Context:
India faces significant challenges in ensuring the development, affordability, and accessibility of orphan drugs, especially compared to other countries like the United States and the European Union.
Relevance:
GS II: Health
Dimensions of the Article:
- Orphan Drugs
- Classification of Orphan Drugs
- India’s NPRD Classification for Rare Diseases
- Criteria for Orphan Drug Designation
- Incentives for Development
Orphan Drugs
- Orphan drugs are pharmaceutical agents developed specifically to treat rare (orphan) diseases.
- These diseases, though affecting only a small portion of the population, often lead to life-threatening or chronically debilitating conditions.
- Definitions of orphan drugs vary depending on the regulatory framework. In the U.S., a disease is considered rare if it affects fewer than 2,00,000 people, while in the European Union, a disease must affect fewer than 1 in 10,000 people to be considered rare.
- Although there is no formal prevalence-based definition in India, the NPRD of 2021 outlines a framework for diagnosing and treating rare diseases, with a low prevalence threshold expected.
- The lack of a clear definition complicates the identification of orphan drugs and the addressing of needs of patients affected by these conditions.
Classification of Orphan Drugs
Orphan drugs are categorized based on the diseases they target, their stage in the drug development process, and their regulatory status.
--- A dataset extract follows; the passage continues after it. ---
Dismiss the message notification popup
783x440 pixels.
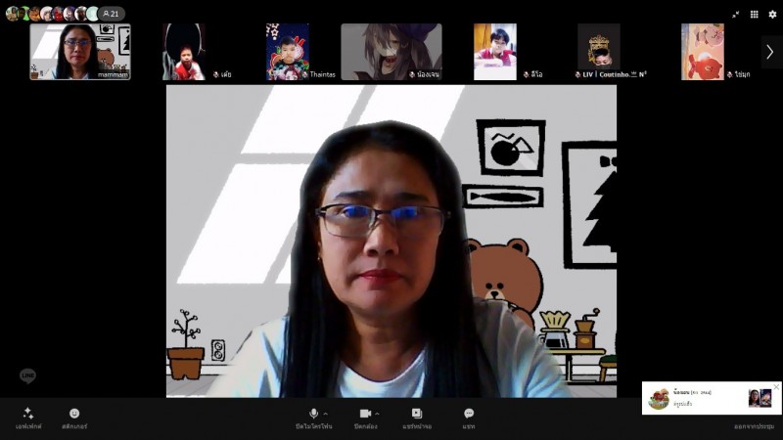[x=776, y=387]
This classification is crucial for understanding the availability and potential efficacy of treatments for rare diseases.
Disease Categories
- Genetic Disorders: These include conditions such as cystic fibrosis and Duchenne muscular dystrophy, which are inherited and typically require ongoing treatment throughout an individual’s life.
- Rare Cancers: Diseases like neuroblastoma and gliomas are categorized here. They are less common types of cancers, which often lack targeted treatments and carry a poorer prognosis.
- Metabolic Disorders: This category includes diseases like Gaucher’s disease and Fabry disease, which result from enzyme deficiencies affecting metabolism.
- Autoimmune Diseases: Conditions such as systemic sclerosis fall under this category, involving the immune system mistakenly attacking the body’s own tissues.
Regulatory Status
- Approved Orphan Drugs: These have received approval from regulatory bodies such as the U.S. Food and Drug Administration (FDA) or the European Medicines Agency (EMA), indicating they have passed rigorous testing for safety and efficacy.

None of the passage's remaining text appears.